Ruffed Grouse Spring Drumming

            Our own woodland Ruffed Grouse that drums in the spring is actually the very same bird as the celebrated Partridge in a pear tree of the Christmas carol. The Grouse gets its descriptive plumage title from the ruffed ring of dark feathers that rise up around its neck, lifted up by the air thrust of furtive wing beat drumming, as illustrated. It is a seasonal symphony to attract a receptive partner for reproduction, to be heard for up to a half a mile, once it is identified. It starts out slowly quiet at first, and then speeds up like the sound of starting a two-cycle engine. The drummer often mounts straight up on a low podium of a resonant hollow log, with its decorative tail proudly splayed out for effect. Then it cups its wings forward to trap the tattoo against its breast for loudest audible detonation.

            The Ruffed Grouse is classified in the Phasianidae family of birds, like the cock Pheasant at the edge of a farmland hedgerow to romantically beat wings and crow like a barnyard rooster at dawn, to attract a hen for reproduction. A distant western cousin is the greater Sage Grouse. Its mating display is to strut and rapidly inflate and deflate sacs in its breast, producing loud bubbling sounds, while displaying its tail, and raising ruff on its breast. It is the same historic ritual ceremony as written by Chaucer about his Chanticleer mythical rooster in his classic work The Canterbury Tales.
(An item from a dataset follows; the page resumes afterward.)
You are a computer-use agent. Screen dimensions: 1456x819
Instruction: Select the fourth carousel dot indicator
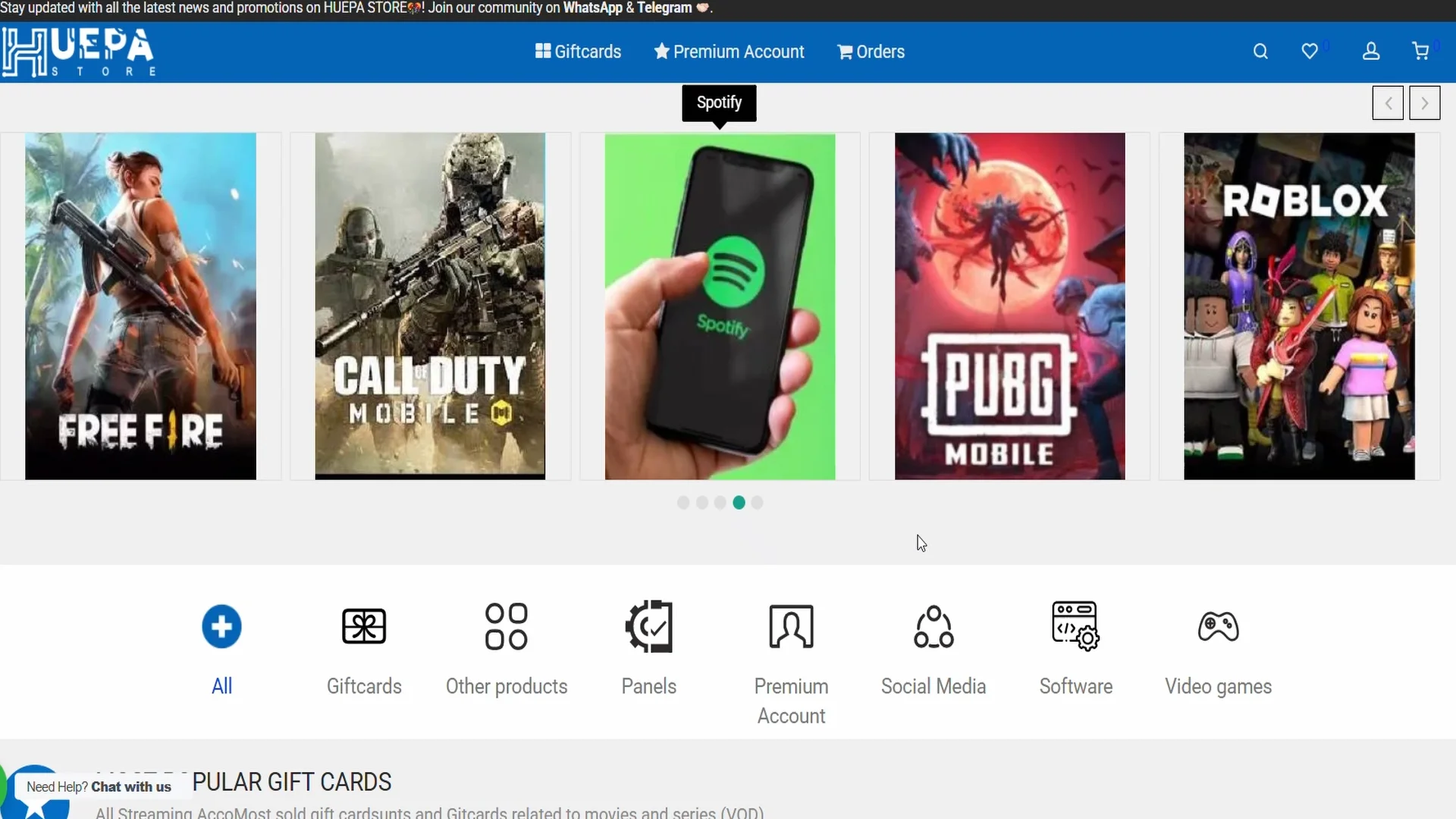coord(739,502)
            The Ruffed Grouse as a ground-nesting bird is also very much an earth-bound species hatching out of an egg completely camouflaged in color and design for its new habitat. It is also capable of morphing its plumage to match the shades on northern grey conifers, or tones of southern rust brick-colored feathers. It spends most of its life within a short distance of its original birth and annually survives by timely adjusting to seasonal variations and requirements. Each performance for the circle-of-life ending winter is also justification for the spring renewal ritual here.